-------- Supplied records

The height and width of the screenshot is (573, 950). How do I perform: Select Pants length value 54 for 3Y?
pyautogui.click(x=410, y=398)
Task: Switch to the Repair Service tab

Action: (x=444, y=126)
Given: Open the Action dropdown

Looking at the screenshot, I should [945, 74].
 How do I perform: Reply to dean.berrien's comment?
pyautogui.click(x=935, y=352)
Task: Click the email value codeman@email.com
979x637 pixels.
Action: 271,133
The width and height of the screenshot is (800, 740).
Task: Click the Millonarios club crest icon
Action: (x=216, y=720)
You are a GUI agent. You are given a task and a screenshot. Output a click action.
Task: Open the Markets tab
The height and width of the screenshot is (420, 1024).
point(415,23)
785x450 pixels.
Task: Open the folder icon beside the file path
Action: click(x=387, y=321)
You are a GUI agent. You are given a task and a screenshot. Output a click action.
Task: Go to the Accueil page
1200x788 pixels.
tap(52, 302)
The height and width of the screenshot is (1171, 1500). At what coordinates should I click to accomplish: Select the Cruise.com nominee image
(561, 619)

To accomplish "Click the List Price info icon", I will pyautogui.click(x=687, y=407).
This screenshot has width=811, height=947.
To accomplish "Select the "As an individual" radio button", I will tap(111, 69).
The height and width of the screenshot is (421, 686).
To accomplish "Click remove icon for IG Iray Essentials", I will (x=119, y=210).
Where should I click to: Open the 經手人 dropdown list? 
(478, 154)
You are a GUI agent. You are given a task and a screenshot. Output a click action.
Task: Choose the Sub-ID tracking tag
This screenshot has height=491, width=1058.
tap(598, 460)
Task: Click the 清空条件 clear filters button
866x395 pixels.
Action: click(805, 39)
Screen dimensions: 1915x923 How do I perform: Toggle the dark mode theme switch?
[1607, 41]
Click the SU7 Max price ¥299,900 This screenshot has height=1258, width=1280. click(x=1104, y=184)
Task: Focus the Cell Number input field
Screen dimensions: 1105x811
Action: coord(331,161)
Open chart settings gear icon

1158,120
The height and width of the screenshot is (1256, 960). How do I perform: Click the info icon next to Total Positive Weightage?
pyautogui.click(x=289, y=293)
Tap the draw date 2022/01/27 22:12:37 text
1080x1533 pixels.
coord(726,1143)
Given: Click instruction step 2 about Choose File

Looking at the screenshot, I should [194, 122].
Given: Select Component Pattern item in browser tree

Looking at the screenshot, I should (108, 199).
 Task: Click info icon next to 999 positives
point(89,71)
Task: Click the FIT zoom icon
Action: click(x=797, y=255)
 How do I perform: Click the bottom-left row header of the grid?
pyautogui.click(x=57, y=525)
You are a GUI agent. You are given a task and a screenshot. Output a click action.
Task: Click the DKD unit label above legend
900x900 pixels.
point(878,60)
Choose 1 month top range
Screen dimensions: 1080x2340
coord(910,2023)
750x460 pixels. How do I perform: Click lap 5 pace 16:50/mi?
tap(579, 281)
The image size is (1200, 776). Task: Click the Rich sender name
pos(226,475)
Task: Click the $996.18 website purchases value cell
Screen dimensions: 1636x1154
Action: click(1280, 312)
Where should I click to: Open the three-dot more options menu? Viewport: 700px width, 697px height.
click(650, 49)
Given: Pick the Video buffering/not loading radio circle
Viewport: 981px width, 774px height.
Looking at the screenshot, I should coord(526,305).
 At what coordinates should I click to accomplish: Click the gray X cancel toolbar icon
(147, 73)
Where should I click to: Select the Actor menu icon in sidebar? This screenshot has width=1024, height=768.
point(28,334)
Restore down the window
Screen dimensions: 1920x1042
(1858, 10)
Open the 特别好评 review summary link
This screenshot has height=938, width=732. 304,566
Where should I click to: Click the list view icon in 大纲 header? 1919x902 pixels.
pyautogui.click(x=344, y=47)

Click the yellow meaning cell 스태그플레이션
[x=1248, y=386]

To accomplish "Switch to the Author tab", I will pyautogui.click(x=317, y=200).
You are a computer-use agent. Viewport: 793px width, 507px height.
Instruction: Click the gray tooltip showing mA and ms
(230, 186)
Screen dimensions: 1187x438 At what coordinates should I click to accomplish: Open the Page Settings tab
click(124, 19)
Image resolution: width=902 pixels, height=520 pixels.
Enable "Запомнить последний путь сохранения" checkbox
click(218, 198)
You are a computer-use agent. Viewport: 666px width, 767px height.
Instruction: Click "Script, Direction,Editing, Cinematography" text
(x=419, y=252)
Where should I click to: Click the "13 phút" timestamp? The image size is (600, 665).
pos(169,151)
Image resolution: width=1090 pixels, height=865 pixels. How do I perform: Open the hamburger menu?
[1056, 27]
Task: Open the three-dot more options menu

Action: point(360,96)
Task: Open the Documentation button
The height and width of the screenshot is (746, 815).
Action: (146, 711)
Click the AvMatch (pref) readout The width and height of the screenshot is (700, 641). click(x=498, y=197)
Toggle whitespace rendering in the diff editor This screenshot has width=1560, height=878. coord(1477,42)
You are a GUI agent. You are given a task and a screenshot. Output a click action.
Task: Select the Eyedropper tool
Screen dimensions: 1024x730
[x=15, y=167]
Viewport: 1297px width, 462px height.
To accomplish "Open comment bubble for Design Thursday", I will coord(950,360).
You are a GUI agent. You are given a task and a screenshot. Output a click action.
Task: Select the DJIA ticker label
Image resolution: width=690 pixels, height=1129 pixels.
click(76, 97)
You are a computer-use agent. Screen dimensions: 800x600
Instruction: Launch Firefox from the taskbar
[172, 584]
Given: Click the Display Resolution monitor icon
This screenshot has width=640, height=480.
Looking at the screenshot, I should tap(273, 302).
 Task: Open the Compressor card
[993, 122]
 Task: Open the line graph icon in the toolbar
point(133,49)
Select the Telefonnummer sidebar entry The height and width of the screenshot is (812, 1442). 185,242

----------------

Where the word "radio" shows up in a line of the entries above, copy that line.

Written solution:
To accomplish "Select the "As an individual" radio button", I will tap(111, 69).
Given: Pick the Video buffering/not loading radio circle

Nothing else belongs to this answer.